本文

┄┄┄┄┄┄┄┄┄┄

下記の記事でナメック星編における戦闘力の謎をフリーザ手加減説で解説していますが、新たな疑問が提示されましたので、それについて考察をしていきたいと思います。
その疑問とは、悟空がフリーザ戦に備えてメディカルマシーンの中で傷を回復していた際に、外で闘っているベジータとフリーザの気を感じながら思考しているシーンの内容です。
この時、悟空は以下のように思考しています。
「これじゃオラのカラダが完全になおっても勝てねえかも…」
「あいつ(ベジータ)もとんでもなく強くなっていたはずなのに…」
「フリーザとはそこまで強いのか…!」
悟空がこのように考えるという事は、傷が回復して死にかけパワーアップをする前のベジータやフリーザは自分よりも強いと感じているということになり、フリーザが手加減していたり、ベジータがギニュー以下の戦闘力しかないというのはありえないだろうという理屈です。
そもそも悟空はフリーザたちの戦闘力を正確に感じ取れていない
この疑問を考察していくには、まず悟空の思考の真意を明らかにしていかなければいけません。
悟空が「傷が回復して死にかけパワーアップをする前のベジータやフリーザは自分よりも強いと感じている」ということが正しいとするためには、悟空がフリーザやベジータの気の大きさを正確に感じ取り、自分と比較できている必要があります。
ですが、実はこの時の悟空はフリーザたちの気の大きさを正確に感じ取れていないようなのです。
それは、思考の端々から読み取れます。
まず、「あいつ(ベジータ)もとんでもなく強くなっていたはずなのに…」ですが、「強くなっていたはずなのに」と推定表現となっています。
また、上記を受けた「フリーザとはそこまで強いのか…!」も、フリーザの気を正確に感じ取って「強い」と評価しているのではなく、「とんでもなく強くなっていたはず」のベジータを一方的にいたぶることができるということは、「そこまで」強いのかという推定評価となっているのです。
ということは、「これじゃオラのカラダが完全になおっても勝てねえかも…」というのもフリーザの気を正確に感じ取り、自分と比較しての評価などではないということになります。
距離と気の感知の精度についての考察
では、なぜ悟空ほどの気のコントロールの達人が、このような曖昧な表現でしかフリーザやベジータの強さを評価できなかったのでしょうか?
それは、気の感知の精度に対して根本的な誤解があるからだと思われます。

┄┄┄┄┄┄┄┄┄┄

問題文
本文の「悟空がこのように考えるという」から「較できている必要があります。」までを、一字も変えずにそのまま返せ。 データは参照しなくてよい。

提供データ
┄┄┄┄┄┄┄┄┄┄

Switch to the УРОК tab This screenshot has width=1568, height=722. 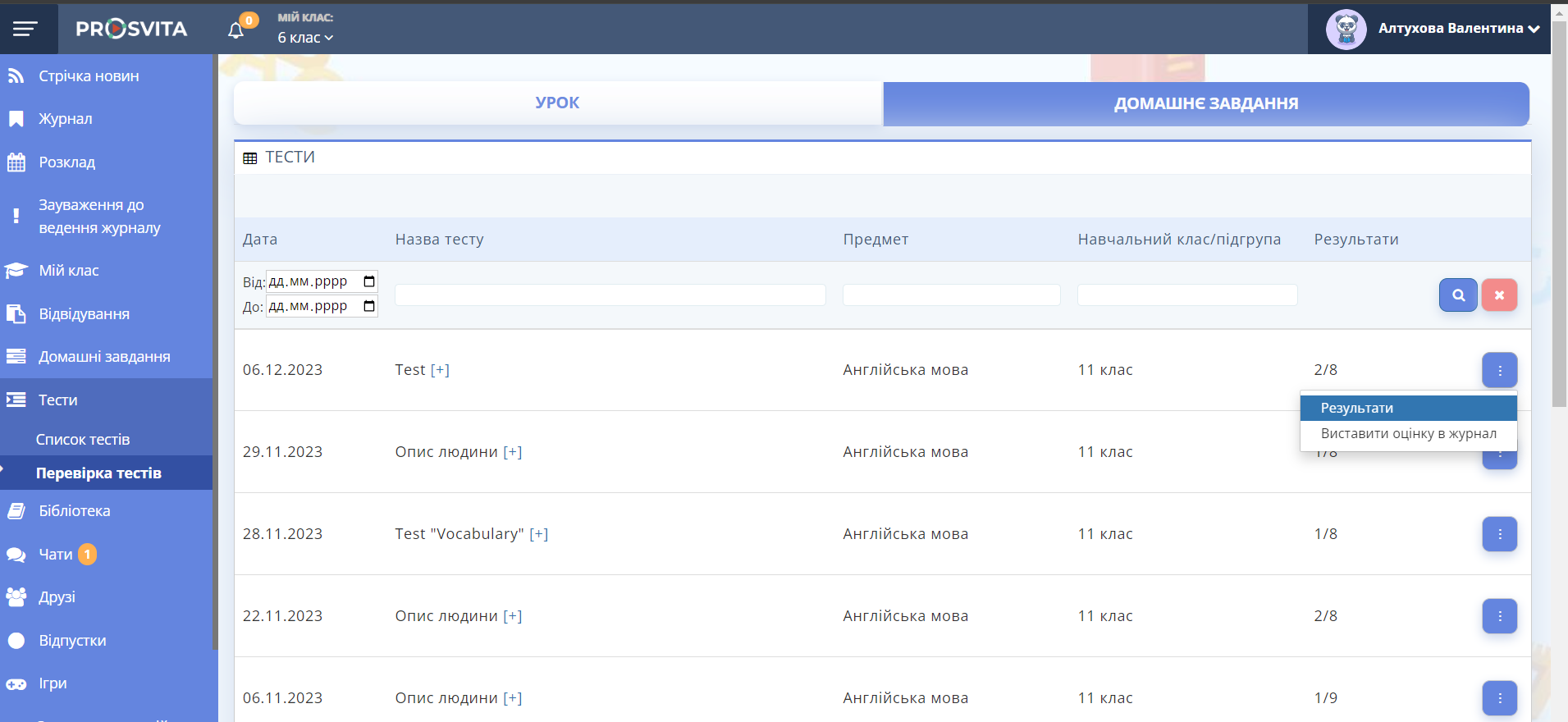pyautogui.click(x=557, y=103)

┄┄┄┄┄┄┄┄┄┄

回答
悟空がこのように考えるという事は、傷が回復して死にかけパワーアップをする前のベジータやフリーザは自分よりも強いと感じているということになり、フリーザが手加減していたり、ベジータがギニュー以下の戦闘力しかないというのはありえないだろうという理屈です。
そもそも悟空はフリーザたちの戦闘力を正確に感じ取れていない
この疑問を考察していくには、まず悟空の思考の真意を明らかにしていかなければいけません。
悟空が「傷が回復して死にかけパワーアップをする前のベジータやフリーザは自分よりも強いと感じている」ということが正しいとするためには、悟空がフリーザやベジータの気の大きさを正確に感じ取り、自分と比較できている必要があります。